Respecto a las minorías étnicas, niega que exista una política oficial de reclutamiento de sus miembros, pero sí denuncia que están “muy desfavorecidas” y que son “muy vulnerables”. La criminalización de su modo de vida tradicional —el encarcelamiento por cazar o pescar furtivamente—, la pobreza, el paro o el alcoholismo son factores que conducen a estas comunidades al frente.

En estas áreas empobrecidas y alejadas del centro político, el malestar se hace más evidente. “A veces, en los obituarios publicados en las redes sociales de soldados de Buriatia se puede observar una tendencia muy interesante: la gente expresa más a menudo que antes que no está contenta con el liderazgo militar ruso”, destaca.

A la vez, temen por su extinción. “Estamos preocupados por nuestra supervivencia como nación”, asegura la científica, que cifra en 450.000 los miembros de la etnia buriata. Todavía más límite es la situación de las comunidades indígenas del norte de Rusia, que constan de unos pocos miles de individuos y tienen unas ratios alarmantes de mortalidad. “Cada persona cuenta y los hombres en edad laboral se supone que deberían estar teniendo hijos y preocupándose de sus familias, pero en vez de esto, los matan”, reivindica Viushkova. 

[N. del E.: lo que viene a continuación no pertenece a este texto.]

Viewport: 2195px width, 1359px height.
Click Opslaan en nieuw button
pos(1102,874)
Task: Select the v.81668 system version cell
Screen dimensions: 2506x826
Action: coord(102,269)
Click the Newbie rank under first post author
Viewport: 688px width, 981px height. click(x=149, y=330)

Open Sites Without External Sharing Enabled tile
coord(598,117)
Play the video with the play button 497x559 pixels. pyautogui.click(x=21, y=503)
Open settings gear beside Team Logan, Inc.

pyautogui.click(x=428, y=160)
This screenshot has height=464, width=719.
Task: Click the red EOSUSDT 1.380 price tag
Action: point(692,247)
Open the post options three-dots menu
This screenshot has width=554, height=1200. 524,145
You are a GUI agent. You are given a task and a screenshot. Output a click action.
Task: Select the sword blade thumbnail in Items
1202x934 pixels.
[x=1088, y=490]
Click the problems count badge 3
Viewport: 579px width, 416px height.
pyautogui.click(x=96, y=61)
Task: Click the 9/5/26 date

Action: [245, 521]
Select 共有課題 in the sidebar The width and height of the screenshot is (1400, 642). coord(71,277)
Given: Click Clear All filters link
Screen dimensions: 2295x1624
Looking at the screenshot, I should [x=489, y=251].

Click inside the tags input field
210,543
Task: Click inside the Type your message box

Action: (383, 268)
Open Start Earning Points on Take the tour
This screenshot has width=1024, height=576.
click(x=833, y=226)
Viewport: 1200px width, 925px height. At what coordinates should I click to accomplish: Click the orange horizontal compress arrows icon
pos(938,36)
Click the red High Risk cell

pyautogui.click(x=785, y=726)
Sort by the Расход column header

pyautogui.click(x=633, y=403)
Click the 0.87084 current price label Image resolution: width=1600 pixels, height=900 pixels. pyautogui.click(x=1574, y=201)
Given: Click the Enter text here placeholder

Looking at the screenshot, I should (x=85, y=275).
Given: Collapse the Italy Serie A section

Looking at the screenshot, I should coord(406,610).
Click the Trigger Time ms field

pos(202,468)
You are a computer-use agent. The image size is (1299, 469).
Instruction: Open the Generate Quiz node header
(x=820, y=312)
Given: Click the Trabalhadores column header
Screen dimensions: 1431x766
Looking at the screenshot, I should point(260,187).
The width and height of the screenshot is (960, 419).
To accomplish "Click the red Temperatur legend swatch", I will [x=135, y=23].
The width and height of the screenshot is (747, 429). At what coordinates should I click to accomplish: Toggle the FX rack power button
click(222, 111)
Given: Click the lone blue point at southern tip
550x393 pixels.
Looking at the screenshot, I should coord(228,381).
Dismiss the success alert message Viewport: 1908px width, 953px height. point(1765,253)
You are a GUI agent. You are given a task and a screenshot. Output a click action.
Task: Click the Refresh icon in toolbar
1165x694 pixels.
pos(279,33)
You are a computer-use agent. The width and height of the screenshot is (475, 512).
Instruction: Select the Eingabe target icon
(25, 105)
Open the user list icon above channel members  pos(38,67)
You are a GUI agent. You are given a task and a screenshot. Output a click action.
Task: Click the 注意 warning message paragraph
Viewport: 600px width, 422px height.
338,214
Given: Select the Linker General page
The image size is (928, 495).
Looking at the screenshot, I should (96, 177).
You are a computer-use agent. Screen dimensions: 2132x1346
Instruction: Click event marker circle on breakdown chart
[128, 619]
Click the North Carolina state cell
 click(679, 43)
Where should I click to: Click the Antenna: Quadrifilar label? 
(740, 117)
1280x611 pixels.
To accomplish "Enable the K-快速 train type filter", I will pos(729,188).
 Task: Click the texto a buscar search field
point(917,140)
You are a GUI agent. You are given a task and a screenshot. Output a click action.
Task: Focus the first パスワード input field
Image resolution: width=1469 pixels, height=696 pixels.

“En Rusia, uno de los efectos secundarios de ser una persona indígena y no blanca es que tienes más probabilidades de morir en esta guerra”, concluye. Una guerra sufrida por muchos, ignorada por muchos otros, que ha dejado centenares de miles de muertos en este país (cerca de 180.000 confirmados, según la BBC y Mediazona, con proyecciones de hasta 325.000), y cuyo fin todavía no se avista tras 1.460 días.